Pincus-Witten: Doesn’t the first panel contrast with the second because of the comparison between somewhat flat elements and the violently deep?

R: I don’t know if “contrast” is the right word. In real life a canyon is a deep space, but in pictorial terms I don’t know how deep it is. It is a mistake to talk in purely pictorial terms. At first, I only put the eyes in, then the nose and mouth. At that point I had no idea how it all would be when it would be finished. Next I painted the fish, still not knowing how it would add up. Each element is terribly important of and by itself and Canyon was important to me because of its timelessness and its vastness.

P-W: You choose the elements then, because of your private feelings about them and not necessarily because they fit together structurally, formally?

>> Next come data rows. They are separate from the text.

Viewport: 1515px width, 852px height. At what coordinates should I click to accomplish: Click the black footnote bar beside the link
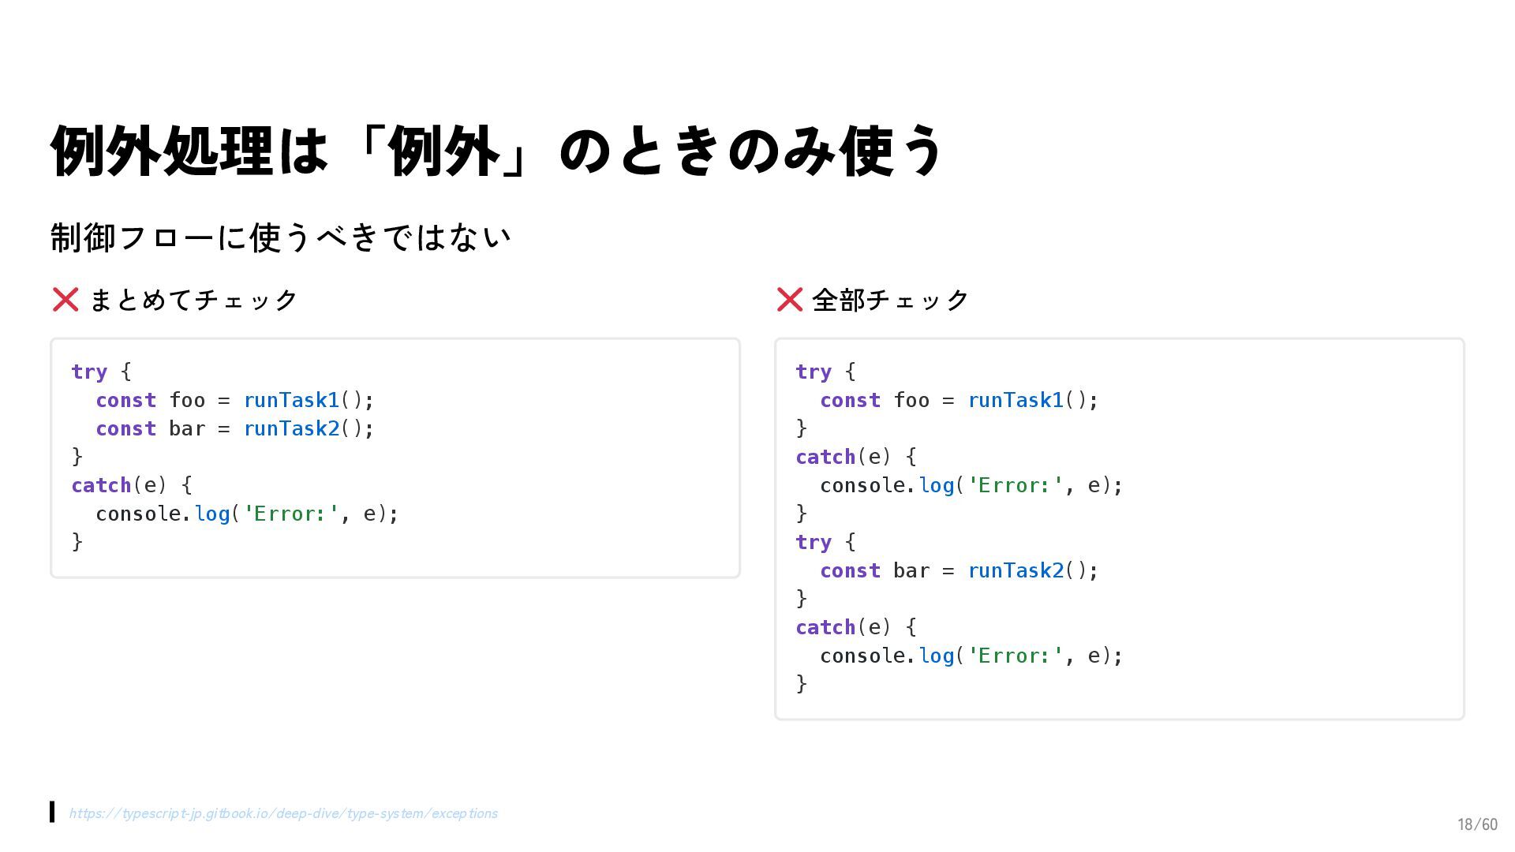click(x=52, y=812)
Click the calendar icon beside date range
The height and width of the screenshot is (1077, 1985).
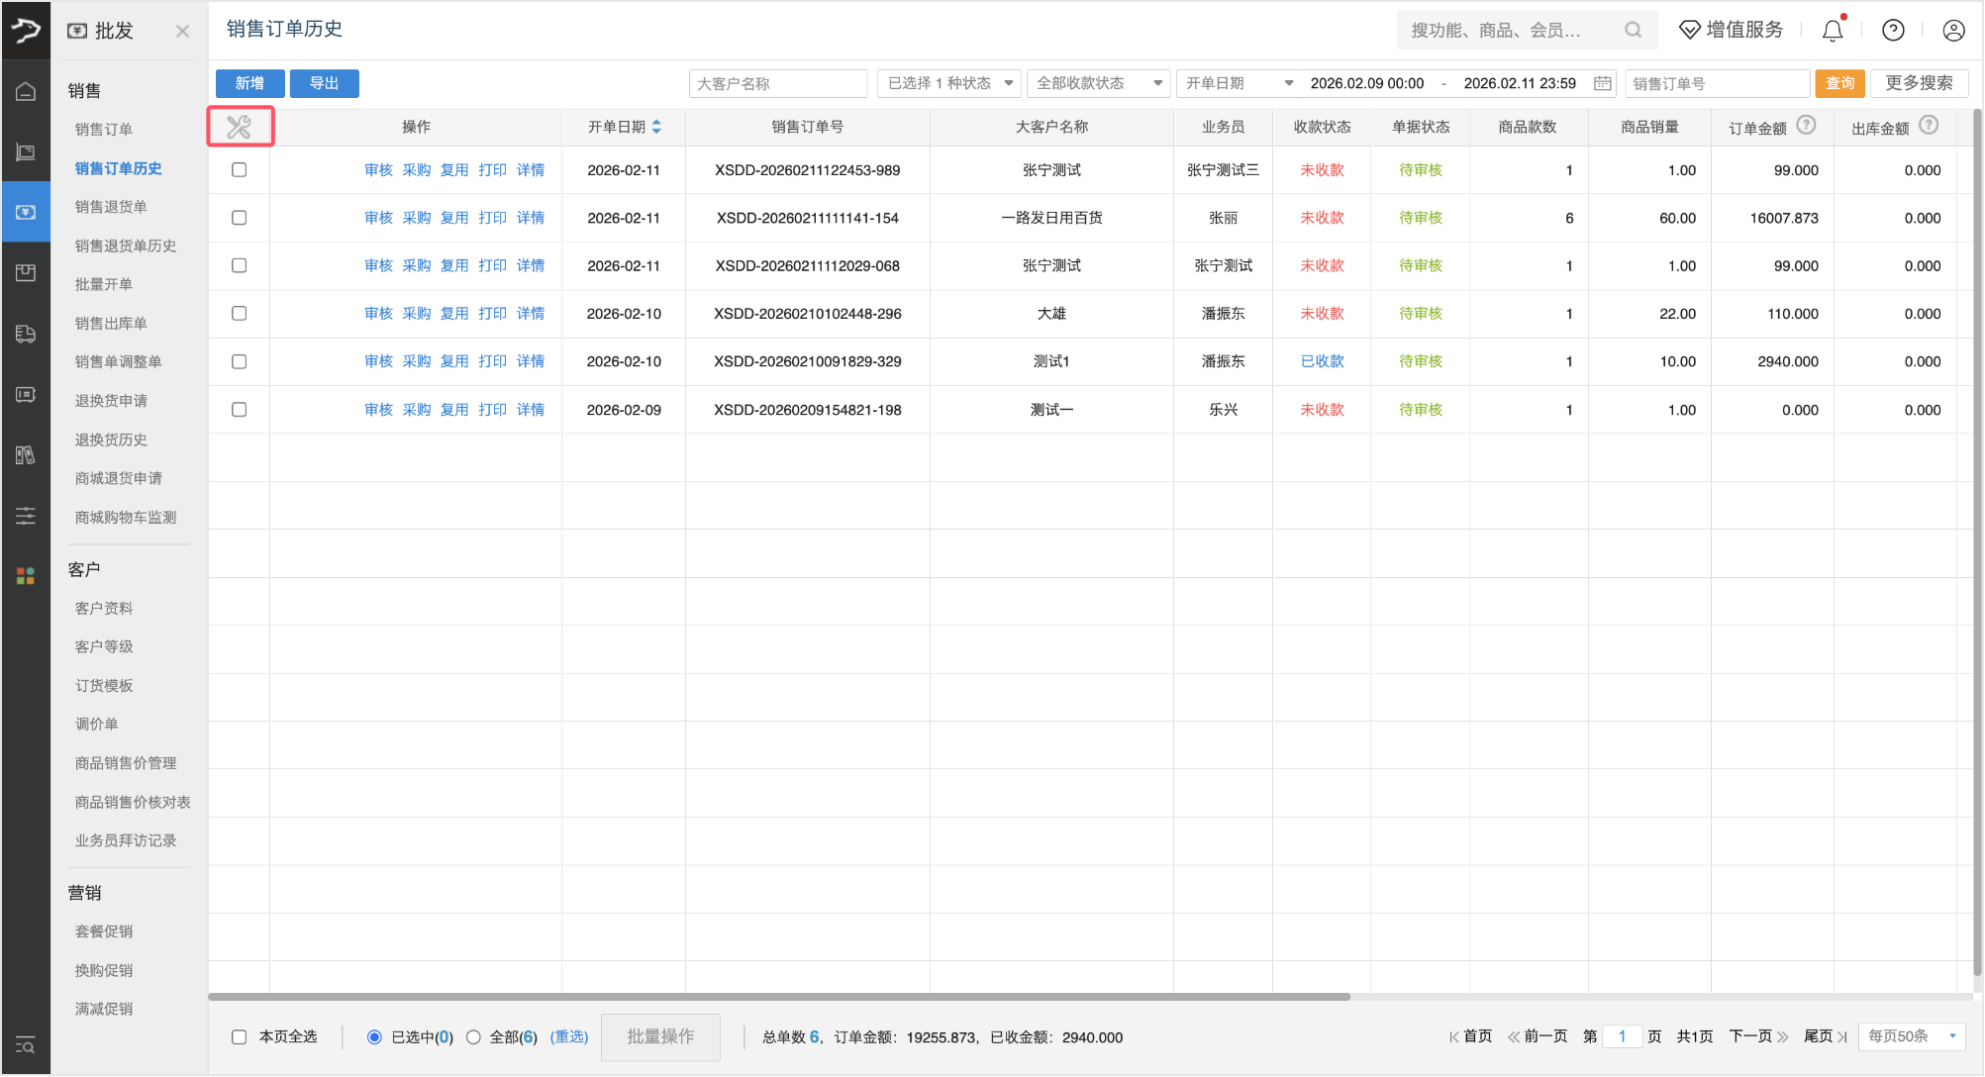click(x=1602, y=84)
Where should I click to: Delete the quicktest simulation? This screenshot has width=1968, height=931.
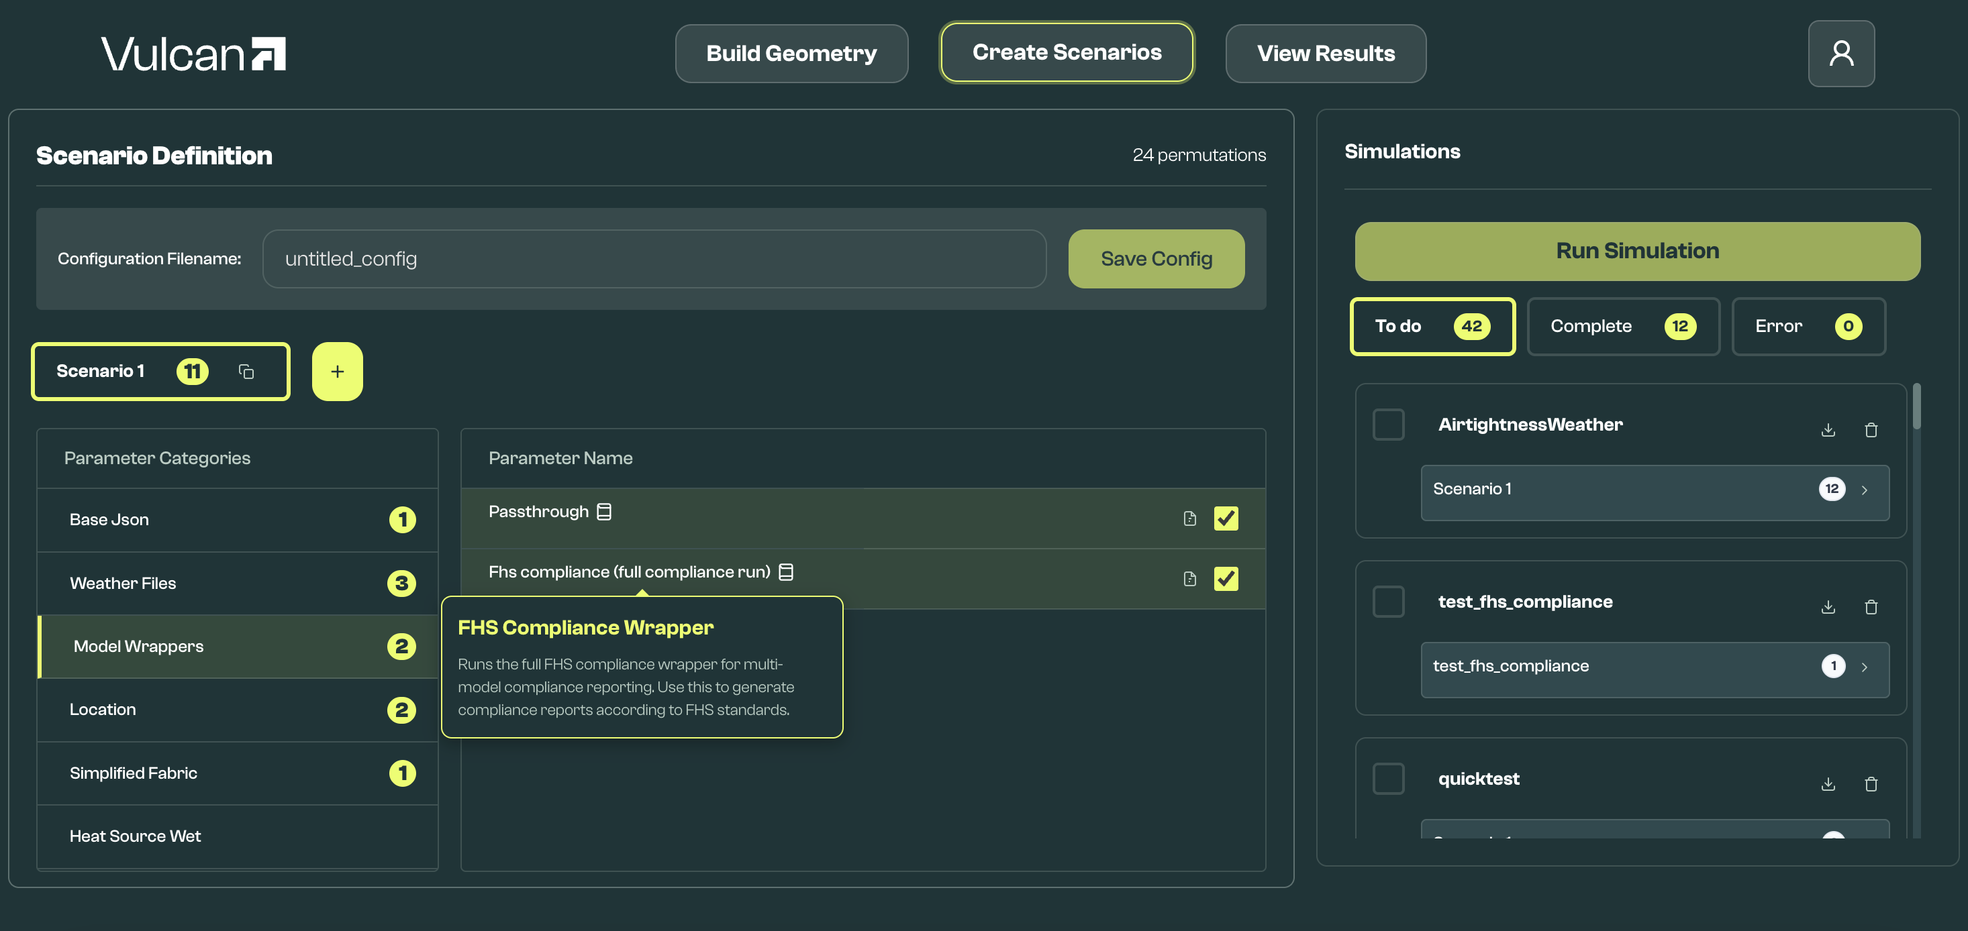point(1870,784)

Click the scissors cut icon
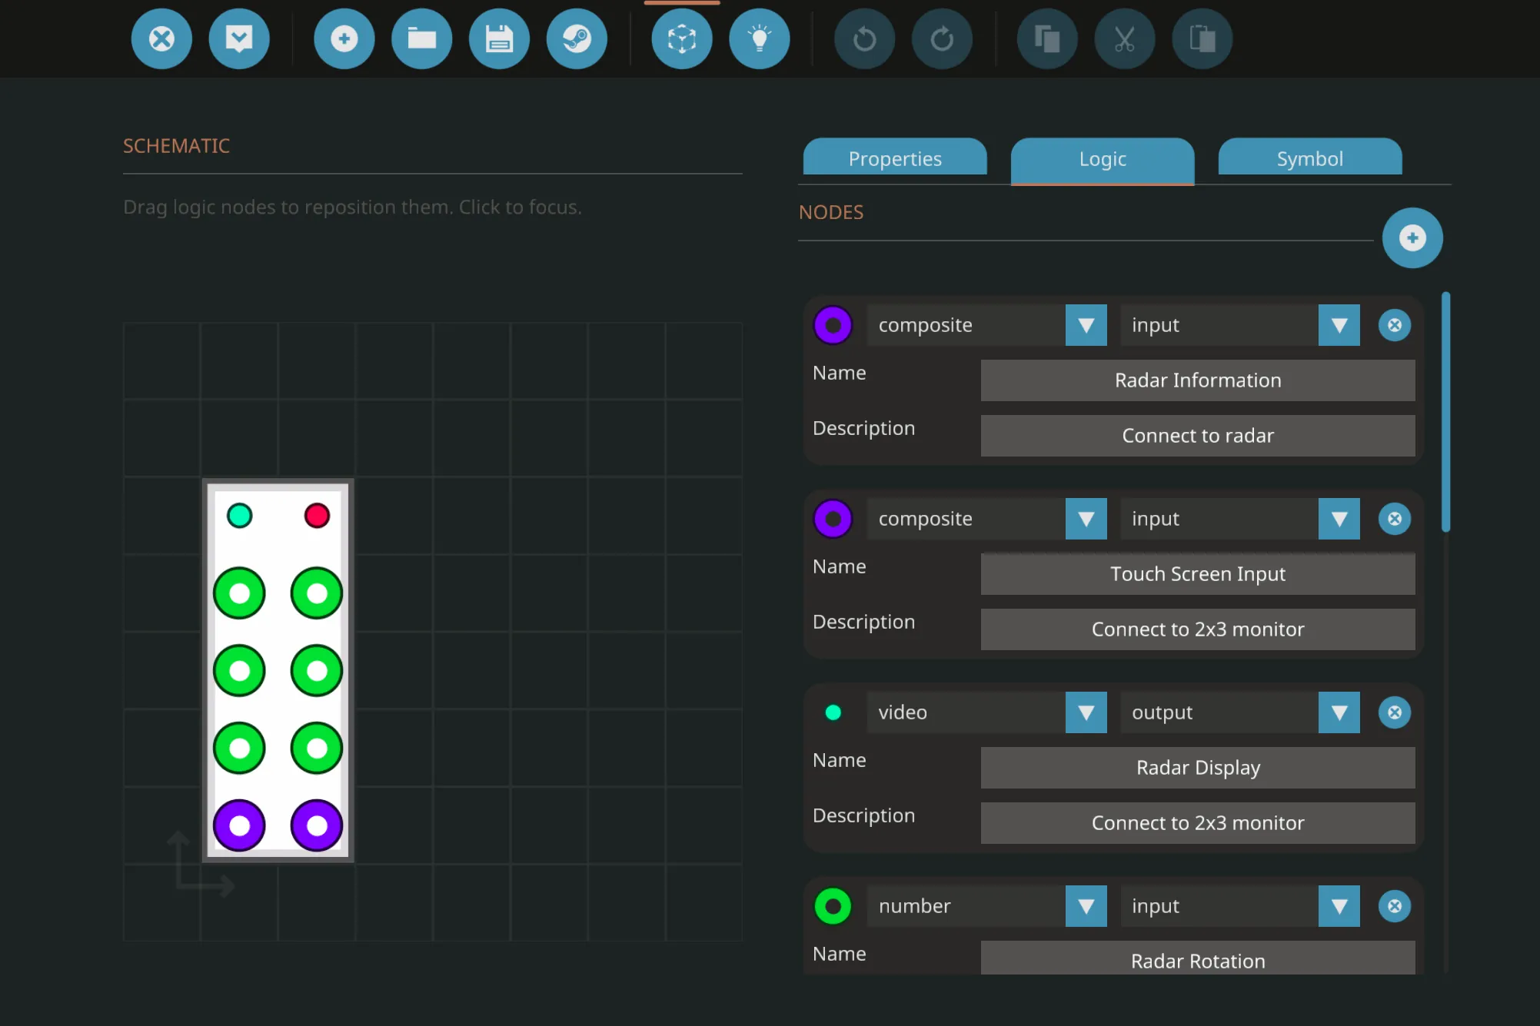(1124, 38)
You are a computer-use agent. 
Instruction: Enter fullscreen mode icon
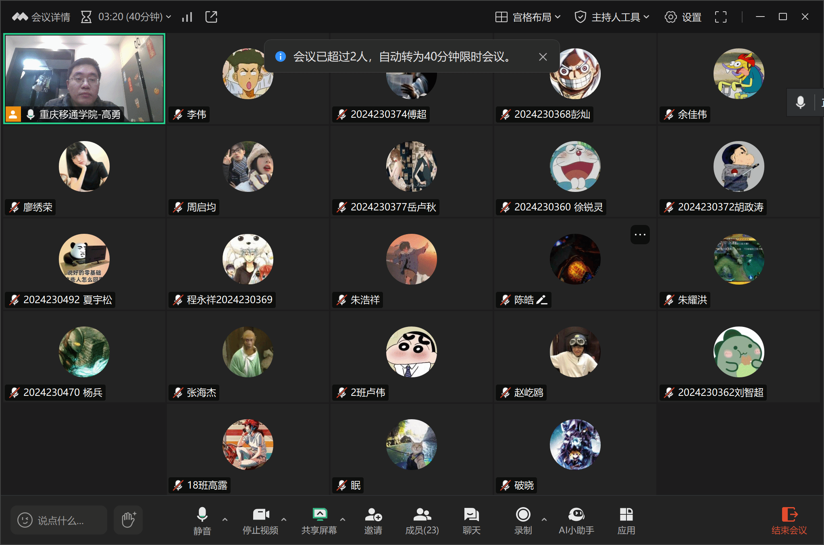pyautogui.click(x=720, y=17)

R: Yes. The most important thing is, that as you move from image to image you are aware of how really different they are from each other.

P-W: But you are not only satisfying shapes and weights, you are not only “designing.”

R: That happens by itself, automatically. It’s something else. Here’s a simple example. The top part is filled with things that live or that have lived. Therefore its subject is Life. The bottom part is just the opposite. Life is emptied from it. It’s all craggy and dry. An equation is set up between the bottom and the top. It’s a flip-over. It’s an opposite. Operation is once again about life. So far the whole thing is about eyes, a fish, a canyon, and an operation. Now the images begin actively to relate to one another. The top is about people. The fish is also about people because of its context. The first part is about the human aspects of life.

P-W: The first panel is about transitory things.

R: And the second panel is about something eternal. Operation concerns numbers of people again but this time in the presence of science and in the face of an unknown result.

P-W: The incision seems to be like the forced opening of the fish’s mouth. Operation suggests certain “human” qualities found in the first panel, while the chromium fixtures and mechanical utensils suggest something of the hard, dry character of Canyon. Operation seems to be an amalgam of qualities of the first two panels.

R: Yes, but it’s never that simple. Operation is, after all, a separate third image. I don’t insist on such direct comparisons though I agree that they exist. Instead let’s only think of these images as describing a path. Moving counter-clockwise we come to Watch. This panel has the most white. It’s the only panel with just a single element.

P-W: It seems to me that you pay a great deal of attention to the sensuous character of the watchband, the kind of leather it is, its color, its shimmering and waxed quality. Each of the segments of the skin is so clearly defined. I can see this as a reprise of the speckled, fantastic scales of the fish.

R: Also of the craggy part of the cliff.

P-W: Of the surgery lights and starched operating gowns.

R: But don’t be fooled again by seeing only the surface character of the objects I am describing.

P-W: How do they avoid the danger of merely being a sequence of narrative clues?

R: Because they are constantly shifting. The panels also break down into different group combinations. Vertically we have two groups, Man-Nature versus Technology-Science. Diagonally we have the people and multiplicity of Eyes as we do in Operation. The finger opening the fish is like the man being opened by the doctor. The opposite diagonal sets isolated figures against one another, the solitary figure in Canyon against the watchband. In addition they are both about time. The canyon is time past and the watch is time present. They are both measures of time.

A trellis of comparison and allusion is set up within Raffaele’s compositions. This allusive structure creates paths across the surface which unify the panels into cohesive groups. These paths, however, this retinal activity, are not the dependents of associative preconception. The paintings are not contrived in order to set up an obvious symbolic rebus. Raffaele’s pictorial selectivity is unconscious and natural, an unpremeditated ordering from the chaos of the world’s imagery.